2. Government-Backed Security
Your investment is completely secure as the scheme is run by the Government of India.
3. Low Minimum Investment
You can start with just ₹1,000, making it accessible for small investors.
4. Simple Process
The account opening and operation process is easy, with minimal paperwork.
5. Joint Accounts Allowed
You can open a joint account with your spouse or family members and increase the investment limit to ₹15 lakh.
6. No TDS Deducted
Interest payouts are taxable, but no TDS is deducted at source.
✅ Post Office MIS Interest Rate (2025)
As of Q2 FY 2025, the interest rate is 7.4% per annum, payable monthly.

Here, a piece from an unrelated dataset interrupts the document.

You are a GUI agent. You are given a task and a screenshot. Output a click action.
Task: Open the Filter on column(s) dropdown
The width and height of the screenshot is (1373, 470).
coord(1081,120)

This rate is reviewed quarterly by the Ministry of Finance and may be revised based on economic conditions. However, once you lock in the rate by investing, it remains fixed for the entire 5-year tenure.
✅ Tax Implications on MIS
- Interest earned is fully taxable under the head “Income from Other Sources”.
- No tax deductions under Section 80C for the invested amount.
- No TDS is deducted, but you must declare the income while filing your Income Tax Return (ITR).
✅ Strategies to Maximize Benefits of MIS
1. Reinvest Monthly Income
Instead of spending the monthly income, consider reinvesting it in:
- SIPs in mutual funds (if comfortable with risk)
- Post Office RD or Fixed Deposits
This way, you grow wealth while enjoying fixed income.
2. Use for Senior Citizen Budgeting
If you're retired, you can align your monthly income to fixed expenses such as:
- Medical bills
- EMIs
- Groceries or domestic help payments
3. Stagger Investments
Instead of investing ₹9 lakh in one go, stagger it every few months to create a laddered maturity cycle and regular reinvestment opportunities.
✅ MIS vs Other Monthly Income Options
Feature | Post Office MIS | Bank FD Monthly Payout | SCSS (Senior Citizens Scheme) |
Interest Rate | 7.4% p.a. | 6.5%–7.25% p.a. | 8.2% p.a. |
Tenure | 5 years | 1–10 years | 5 years |
Risk | No risk | Low risk | No risk |
Max Limit | ₹9 lakh (₹15L joint) | Varies by bank | ₹30 lakh |
Monthly Payout | Yes | Yes | Yes |
TDS | No | Yes (if >₹40k) | Yes (if >₹50k) |
Tax Benefit | No | No | 80C Benefit Available |
✅ Common FAQs About Monthly Income Scheme (MIS)
Q1. Can I withdraw money before 5 years?
Yes, premature withdrawal is allowed after 1 year:
- 1–3 years: 2% penalty on principal
- After 3 years: 1% penalty on principal
Q2. Can I open more than one MIS account?
Yes, you can open multiple accounts, but the total investment across all MIS accounts cannot exceed the prescribed limit.
Q3. Can I transfer the account?
Yes, the MIS account can be transferred between post offices anywhere in India.
Q4. Can minors invest in MIS?
Yes. Minors aged 10 years and above can open an MIS account in their name under guardian supervision.